Senator PO: przewodniczący komisji dopuścił się manipulacji wokół ustaw

Dodano:   /  Zmieniono: 
Głosowanie w Senacie (fot.Wprost)
- Przewodniczący komisji Mieczysław Augustyn dopuścił się manipulacji wokół dwóch ustaw. Stało się to nie po raz pierwszy. Manipulacja polegała na tym, że nie pozwolono nam się pochylić nad projektami. W trakcie prac pan przewodniczący tak manipulował czasem i przebiegiem obrad, żeby uniemożliwić jakąkolwiek nasza ingerencję w ustawy. Sprawa jest ważna, bo niepełnosprawni staną się rekordzistami w zakresie cięć budżetowych. Utracą bowiem w wyniku tylko tych dwóch ustaw, które przeszły w sposób nieprawy na komisji miliard złotych - powiedział o Jan Rulewski, senator PO, który zrezygnował z zasiadania w senackiej Komisji Rodziny i Polityki Społecznej.
Polityk dodał, że przewodniczący komisji często tak prowadził obrady, aby nie dopuścić do zgłaszania jakichkolwiek poprawek do ustaw. Podał przykład ustawy emerytalnej do, której zaproponował "dość istotne poprawki", ale Augustyn " po cichu zaproponował układ", w ramach którego Rulewski wycofa poprawki, a komisja przychyli się do jego projektu uchwały. - Finalnie odrzucono zarówno poprawki, jak i uchwałę. Pan przewodniczący twierdził, że była ona konsultowana z najwyższą półką - zaznaczył Rulewski.
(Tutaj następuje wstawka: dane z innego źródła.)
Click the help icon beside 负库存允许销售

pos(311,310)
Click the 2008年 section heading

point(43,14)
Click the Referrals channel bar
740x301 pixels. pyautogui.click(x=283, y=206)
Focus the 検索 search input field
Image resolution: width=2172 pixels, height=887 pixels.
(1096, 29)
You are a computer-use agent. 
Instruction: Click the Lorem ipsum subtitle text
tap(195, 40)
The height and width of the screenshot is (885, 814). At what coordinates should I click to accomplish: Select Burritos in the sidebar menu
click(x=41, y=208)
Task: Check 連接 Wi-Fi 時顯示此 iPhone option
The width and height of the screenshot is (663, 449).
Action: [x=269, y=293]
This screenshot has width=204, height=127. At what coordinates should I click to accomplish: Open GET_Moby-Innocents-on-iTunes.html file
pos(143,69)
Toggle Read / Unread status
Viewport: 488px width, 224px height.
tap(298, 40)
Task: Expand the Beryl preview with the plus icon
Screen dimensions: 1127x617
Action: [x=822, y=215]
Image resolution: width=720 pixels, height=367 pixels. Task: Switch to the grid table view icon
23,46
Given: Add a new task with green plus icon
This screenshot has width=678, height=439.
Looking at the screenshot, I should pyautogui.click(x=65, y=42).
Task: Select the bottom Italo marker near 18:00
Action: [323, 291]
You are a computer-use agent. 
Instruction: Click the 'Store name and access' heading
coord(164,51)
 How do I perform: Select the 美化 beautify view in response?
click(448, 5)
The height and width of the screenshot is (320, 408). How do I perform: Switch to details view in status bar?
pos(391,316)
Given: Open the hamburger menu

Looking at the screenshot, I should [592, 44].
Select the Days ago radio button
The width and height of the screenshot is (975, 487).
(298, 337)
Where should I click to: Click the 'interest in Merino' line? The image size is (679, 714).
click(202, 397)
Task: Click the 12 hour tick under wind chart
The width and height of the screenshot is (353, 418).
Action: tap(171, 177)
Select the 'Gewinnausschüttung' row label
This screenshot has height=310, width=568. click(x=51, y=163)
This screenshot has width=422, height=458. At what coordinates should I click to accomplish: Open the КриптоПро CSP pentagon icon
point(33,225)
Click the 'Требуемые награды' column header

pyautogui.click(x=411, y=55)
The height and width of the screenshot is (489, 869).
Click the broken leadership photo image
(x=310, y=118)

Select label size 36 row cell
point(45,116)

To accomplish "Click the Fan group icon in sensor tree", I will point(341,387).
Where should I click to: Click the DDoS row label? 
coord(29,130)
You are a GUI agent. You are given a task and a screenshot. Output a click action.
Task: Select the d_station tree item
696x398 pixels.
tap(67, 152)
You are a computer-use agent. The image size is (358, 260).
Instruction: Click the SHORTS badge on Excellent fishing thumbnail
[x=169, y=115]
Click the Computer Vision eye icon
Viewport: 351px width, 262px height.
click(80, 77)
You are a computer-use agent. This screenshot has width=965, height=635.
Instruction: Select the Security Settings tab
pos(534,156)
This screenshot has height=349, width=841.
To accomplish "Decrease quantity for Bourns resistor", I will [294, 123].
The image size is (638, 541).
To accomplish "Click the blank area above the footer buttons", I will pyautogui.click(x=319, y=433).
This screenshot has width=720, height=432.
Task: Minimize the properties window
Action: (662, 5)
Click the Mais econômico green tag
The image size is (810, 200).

Pytany o to co kim są osoby, o których wyraził się "najwyższa półka" powiedział, że "nie wie, o kogo chodzi, ale można się domyślać".  Dodał, że mimo obietnicy pracy nad jego poprawkami "obrady [komisji - red.] zostały zamknięte i temat się zakończył".

- Takie obrazki ostatni raz widziałem w komunie na sesji wojewódzkiej rady narodowej, kiedy to pan wojewoda Bąk obiecał radnym, że porozmawia z nimi. Mieli wrócić na salę. Zamiast tego, milicja nas wypędziła z obrad, bijąc przy tym. Na szczęście dziś jeszcze nie biją - opisał procedowanie przez komisję Rulewski.